Petitioner alleges an illegal search and seizure with regard to the alleged murder weapon. This claim is frivolous. For there to be an illegal search and seizure a search must occur. The murder weapon was turned over to the authorities by petitioner's brother, so there was no search.

Petitioner states that a forced confession and an involuntary guilty plea contributed to his conviction. No confession was entered into evidence, and the record plainly shows a plea of not guilty. Both claims are frivolous.

Petitioner complains that the prosecution withheld exculpatory evidence from him at trial, but no information is offered as to the substance of this evidence. This allegation raises no cognizable claim as it is now stated.

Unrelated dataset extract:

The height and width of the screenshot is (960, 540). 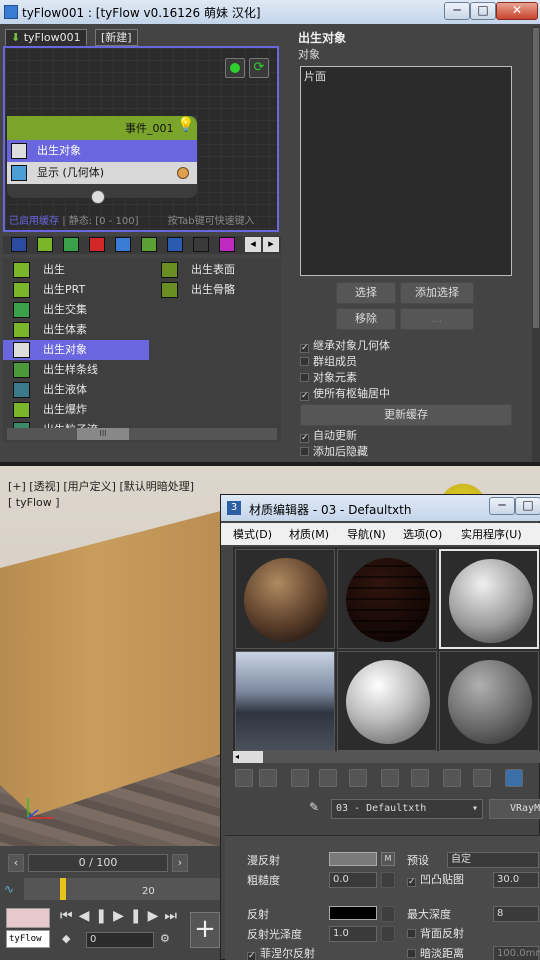 What do you see at coordinates (358, 778) in the screenshot?
I see `copy-material-icon` at bounding box center [358, 778].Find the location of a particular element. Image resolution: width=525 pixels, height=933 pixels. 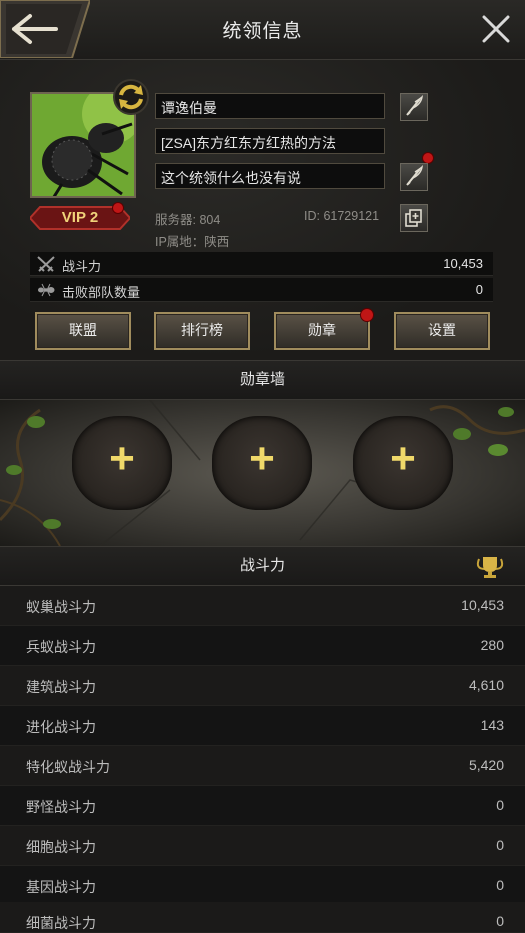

*738 Petitioner questions the trial court's denial of a second degree murder instruction. Questions regarding instructions to the jury are matters of state law and procedure not involving federal constitutional issues. Grundler v. North Carolina, 283 F.2d 798, 802 (4th Cir. 1960).

Petitioner lastly states that the verdict is contrary to the evidence. Since there was an eyewitness to the murder, this claim is frivolous. This court is more than satisfied that there is evidence upon which to base this conviction. Williams v. Peyton, 414 F.2d 776 (4th Cir. 1969); Grundler v. North Carolina, supra, at 801.

For the aforementioned reasons respondent's motion to dismiss is granted, and this case is ordered stricken from the docket. The petitioner is advised that he may appeal this decision within thirty (30) days to the Fourth Circuit Court of Appeals.

The clerk is directed to forward a copy of this decision to the petitioner and counsel for respondent.